Significantly different mean ± standard deviation (SD) (highly versus moderately severe) of C-reactive protein (CRP), ferritin, neutrophil-lymphocyte ratio (NLR), D-dimer, platelets, prothrombin time (PT), partial prothrombin time (PTT), troponin 1, lactate dehydrogenase (LDH), aspartate-aminotransferase (AST), alanine aminotransferase (ALT), and AST/ALT ratio was observed (p < 0.001). Highly severe COVID-19 associated with CRP, ferritin, NLR, in D-dimer, PT, PTT, troponin 1, AST/ALT ratio, AST and ALT (adjusted odds ratio (AOR): 1.346, 1.05, 1.46, 1.33, 1.42, 1.23, 4.07, 3.9, 1.24, 1.45, p < 0.001). CRP with ferritin (r = 0.743), NLR (r = 0.77), white blood cells (WBC) (r = 0.8), troponin1 with LDH (r = 0.757), and D-dimer with platelets (r = -0.81) were highly correlated. Xpearson ( < 0.001), V (0.71), Bayesian-V (0.7), and bias-factor (-125) for troponin 1 indicate the strong association of troponin 1 level and with COVID-19 severity. Xpearson ( < 0.001), V (1), Bayesian-V (0.98), and bias-factor (-266.3) for NLR exhibited a very strong association of pathologic conditions with the high severity of the disease.

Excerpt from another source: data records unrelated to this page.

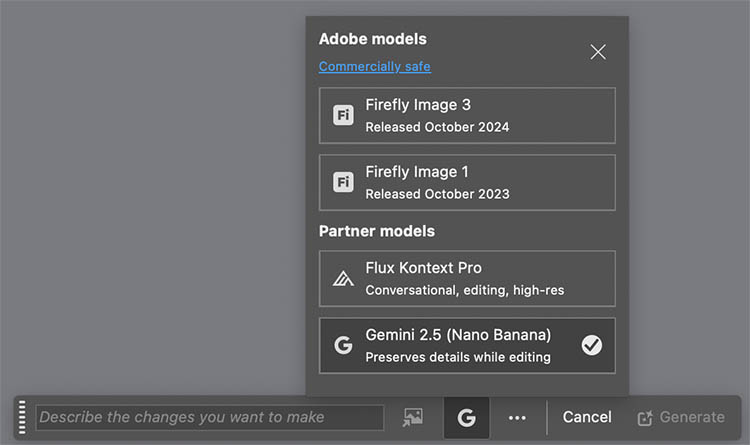Click the Fi icon beside Firefly Image 3

343,115
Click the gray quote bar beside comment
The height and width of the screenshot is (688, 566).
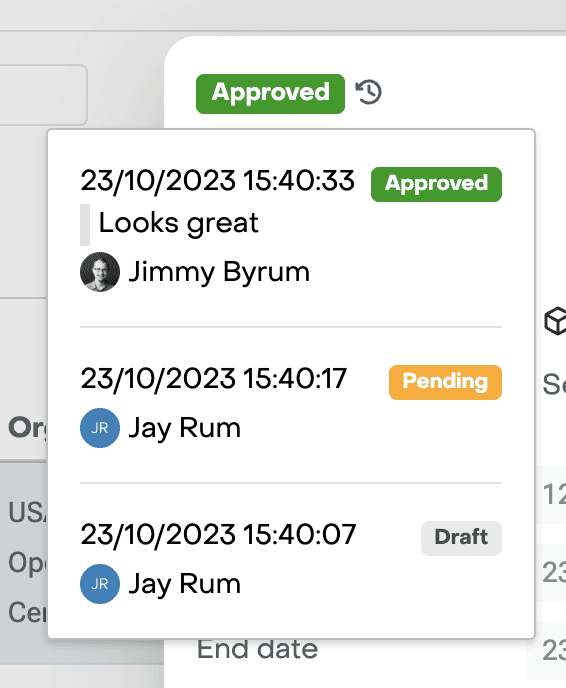pyautogui.click(x=85, y=225)
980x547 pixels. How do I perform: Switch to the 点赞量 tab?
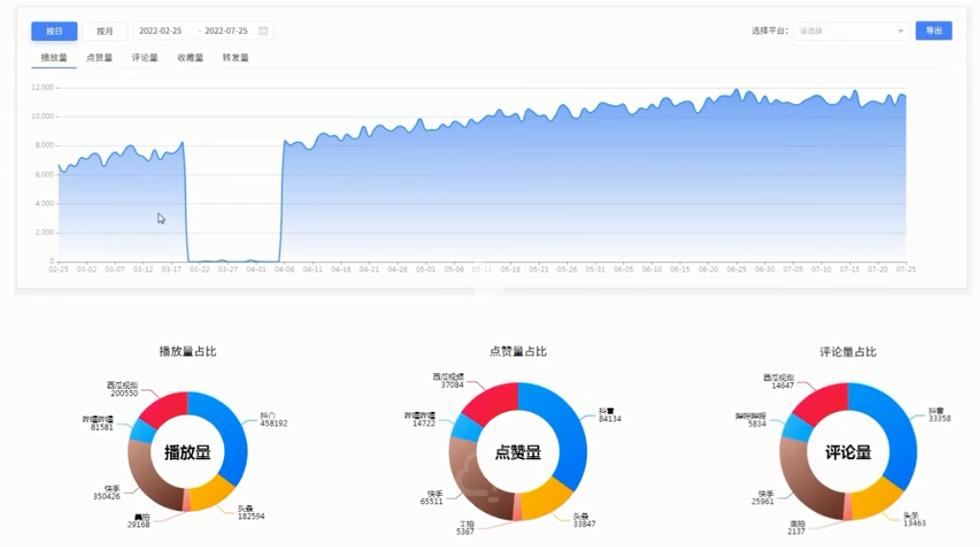99,58
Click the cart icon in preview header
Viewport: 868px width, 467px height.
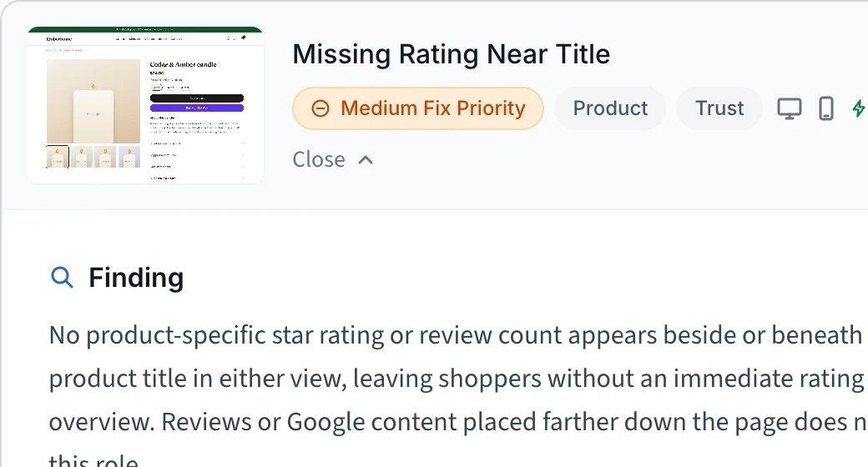point(244,38)
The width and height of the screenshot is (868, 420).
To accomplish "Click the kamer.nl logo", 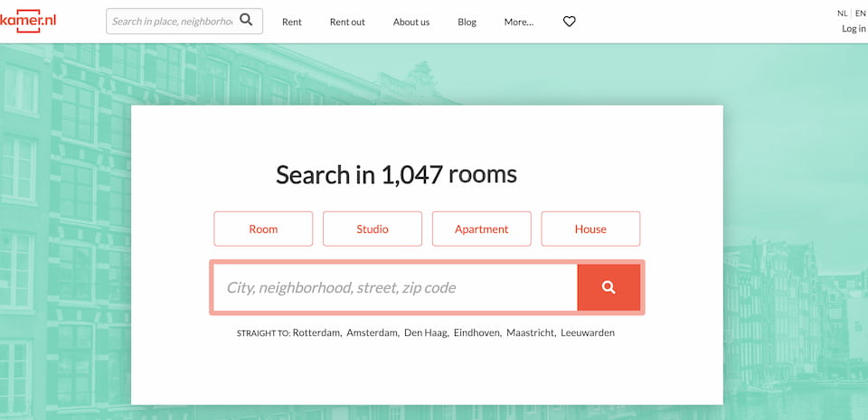I will 28,21.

These biomarkers of inflammation (CRP, Ferritin, NLR), coagulation disorders (D-dimer, PT, and PTT) cardiac abnormality (troponin 1), and liver injury (AST/ALT) could be crucial in low-medical resource settings as potential prognosticator/predictors of the COVID-19 severity and clinical outcomes. Moreover, the outcome of this study could be leveraged for the early prediction of disease severity during SARS-CoV or Middle East Respiratory Coronavirus (MERS-CoV) infection.
在疾病严重程度进展过程中,新冠病毒病(COVID-19)会调节多种血清生物标志物。本研究旨在确定血清谱中与COVID-19严重程度相关的扰动情况。
完成了一项包括COVID-19阳性个体(n = 405)的回顾性研究。从实验室记录中提取COVID-19参与者的血清谱。使用Pearson相关性分析、回归分析、Vramer分析、贝叶斯后验Vramer分析以及偏差因子,通过R-base-RStudio-版本-3.3.0对血清谱中与严重程度相关的改变进行评估,显著性临界值为p < 0.05。
观察到C反应蛋白(CRP)、铁蛋白、中性粒细胞与淋巴细胞比值(NLR)、D-二聚体、血小板、凝血酶原时间(PT)、活化部分凝血活酶时间(PTT)、肌钙蛋白I、乳酸脱氢酶(LDH)、天门冬氨酸氨基转移酶(AST)、丙氨酸氨基转移酶(ALT)以及AST/ALT比值在均值±标准差(SD)方面存在显著差异(重度与中度重度相比)(p < 0.001)。重度COVID-19与CRP、铁蛋白、NLR、D-二聚体、PT、PTT、肌钙蛋白I、AST/ALT比值、AST和ALT相关(调整比值比(AOR):1.346、1.05、1.46、1.33、1.42、1.23、4.07、3.9、1.24、1.45,p < 0.001)。CRP与铁蛋白(r = 0.743)、NLR(r = 0.77)、白细胞(WBC)(r = 0.8),肌钙蛋白I与LDH(r = 0.757),以及D-二聚体与血小板(r = -0.81)高度相关。肌钙蛋白I的Xpearson(< 0.001)、V(0.71)、贝叶斯-V(0.7)和偏差因子(-125)表明肌钙蛋白I水平与COVID-19严重程度密切相关。NLR的Xpearson(< 0.001)、V(1)、贝叶斯-V(0.98)和偏差因子(-266.3)显示病理状况与疾病的高严重程度之间存在非常强的关联。
这些炎症生物标志物(CRP、铁蛋白、NLR)、凝血障碍(D-二聚体、PT和PTT)、心脏异常(肌钙蛋白I)以及肝损伤(AST/ALT)在医疗资源有限的环境中可能是预测COVID-19严重程度和临床结局的关键潜在指标。此外,本研究结果可用于在严重急性呼吸综合征冠状病毒(SARS-CoV)或中东呼吸综合征冠状病毒(MERS-CoV)感染期间早期预测疾病严重程度。